Of course, all of this relies upon the reliability of CGC. According to anecdotal evidence, people have resubmitted the same comic book to the company and received a different grade — a fact the company acknowledges, as differences inevitably exist between individual graders. Yet no careful investigation of the company and its grading process has occurred. Scandals have been alleged in which powerful people have arranged to have grades attached to large masses of books. I do not mean to lend legitimacy to such allegations, and I certainly think people have a right to buy or sell such material, but one has to recognize that the value of CGC-graded comic books rests upon the continuing reputation of that company, which has not itself been graded. Who grades the graders?

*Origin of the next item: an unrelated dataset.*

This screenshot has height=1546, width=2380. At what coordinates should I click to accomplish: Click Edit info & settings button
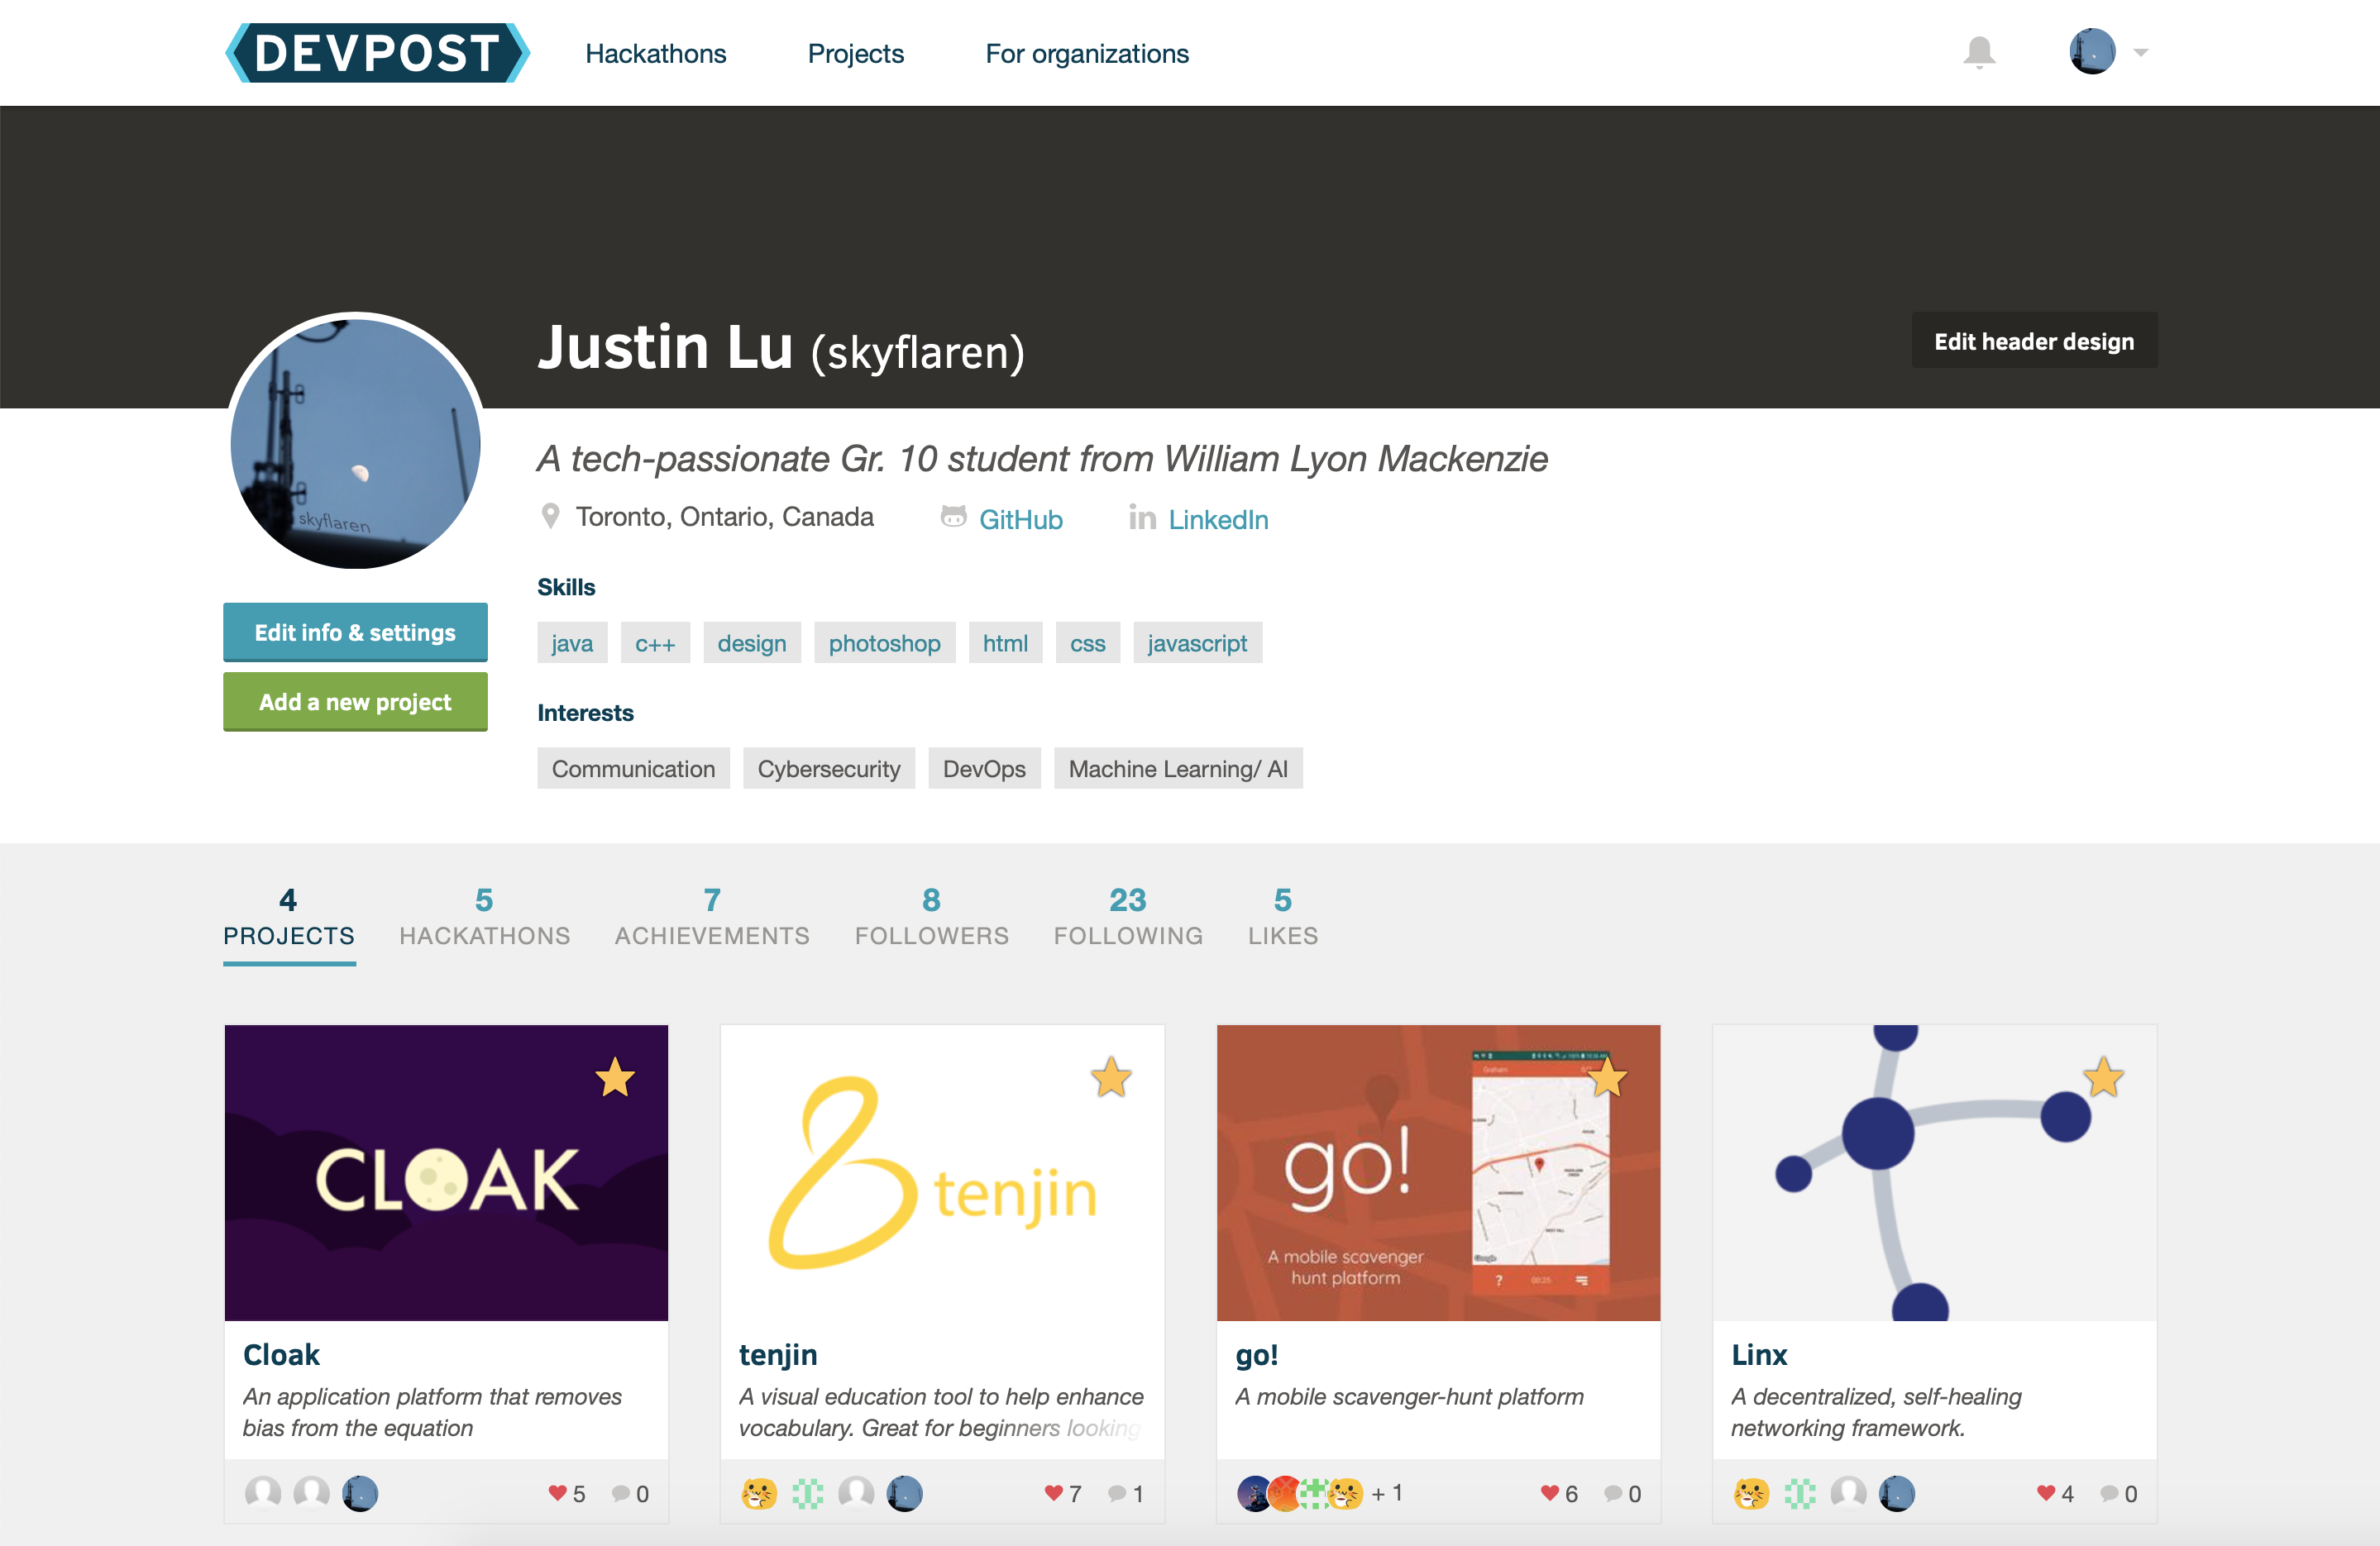coord(355,632)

Whatever the reliability of CGC, its services are distinctly targeted for collectors, for people who just have to have a copy of Ultimate Spider-Man with a 9.9 grade attached. I am myself a comic book collector who owns dozens of thousands of comic books, but the idea of not being able to open them and read them appalls me. I like having rare but important graphic novels in the same way that I like first-edition novels. The trouble is when comic books are treated not as literary artifacts but as baseball cards, any content between the covers being irrelevant. And that is not only an offense to comic books as art, but a part of the market that one cannot rely upon, as past crashes of speculative markets have indicated over and over.
When I go into a used book store, I am elated to find editions that I want but do not have, but I am elated first to be able to read a work I find important and second to be able to add to my library a particular edition of some historical importance — as I define it, based on my own sense of merit. Comic book price guides evolved precisely for this purpose — for people who appreciated an under-appreciated art form and needed some measure of determining, in a budding convention culture, just what old comic books should sell for. Overstreet, that pioneer of comic book price guides, was similarly accused of immorality, of hording particular comics and inflating their listed prices. Again, we should have learned our lesson by now — though that requires knowing our history. As Neil Gaiman has reminded us, they sold tulips too. You buy a Picasso because it’s a Picasso, to stare a genius ready on your wall, and because it’s a privilege to own, not because someone has told you it’s worth money.